Jakarta, on the other hand, has also agreed not to have any restrictions on imports of US bioethanol and outlined plans so as to introduce E5 fuel blending by 2028 and also E10 by 2030, with a possibility of E20 depending upon the infrastructure readiness.
The Upstream Push
Apart from this, when it came to the upstream front, Lahadalia remarked that the government plans to extend the ExxonMobil-operated Cepu Block contract till 2055, with another set of investments of almost $10 billion. Numerous technical issues, which include the cost recovery scheme, are getting ready, and production is at present 170,000-185,000 b/d, Lahadalia confirmed.
Notably, the Cepu Block exploration contract is due to expire in 2035. ExxonMobil went on to first discover the Banyu Urip field located in East Java, having reserves of almost 450 million barrels.
Mantiri confirmed that Pertamina had also inked an agreement with Halliburton pertaining to oilfield recovery at mature domestic fields that are experiencing natural production reductions.
The fact is that Indonesia has indeed struggled to raise its crude output after years without any sort of major new discoveries. The country produced around 605,300 b/d of crude oil in 2025 and is now targeting 610,000 b/d in 2026, reports Platts.

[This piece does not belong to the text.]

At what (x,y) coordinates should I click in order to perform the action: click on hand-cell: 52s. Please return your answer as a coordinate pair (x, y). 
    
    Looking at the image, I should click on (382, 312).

And then there are authorities who have also said that they plan to reactivate idle wells and push exploration across the eastern part of Indonesia by way of more attractive terms.
Tariff Barriers
Also, the bilateral deal is going to see Indonesia eradicate tariffs on more than 99% of US products, while on the other hand, the US is going to maintain a 19% reciprocal tariff when it comes to imports from Indonesia; however, certain textiles as well as apparel goods are going to have a 0% tariff rate.

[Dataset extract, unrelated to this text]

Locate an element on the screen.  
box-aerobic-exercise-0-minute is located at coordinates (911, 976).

The US, at present, has its 15th-largest goods trade deficit with Indonesia, which totals $23.7 billion in 2025.
As per the statement from the White House, President Trump has gone on to deliver a forward-looking and expansive trade deal in one of the biggest markets in Southeast Asia, and it is going to be benefiting American workers, exporters, and farmers, as well as digital innovators.
Jakarta, ahead of Prabowo Subianto, the Indonesian president’s meeting with Trump so as to finalize the trade agreement, went on to announce that both Indonesian and US companies have inked around 11 deals of $38.4 billion on February 18, 2026, that take into account mining, agribusiness, energy, textiles, and furniture, as well as technology verticals.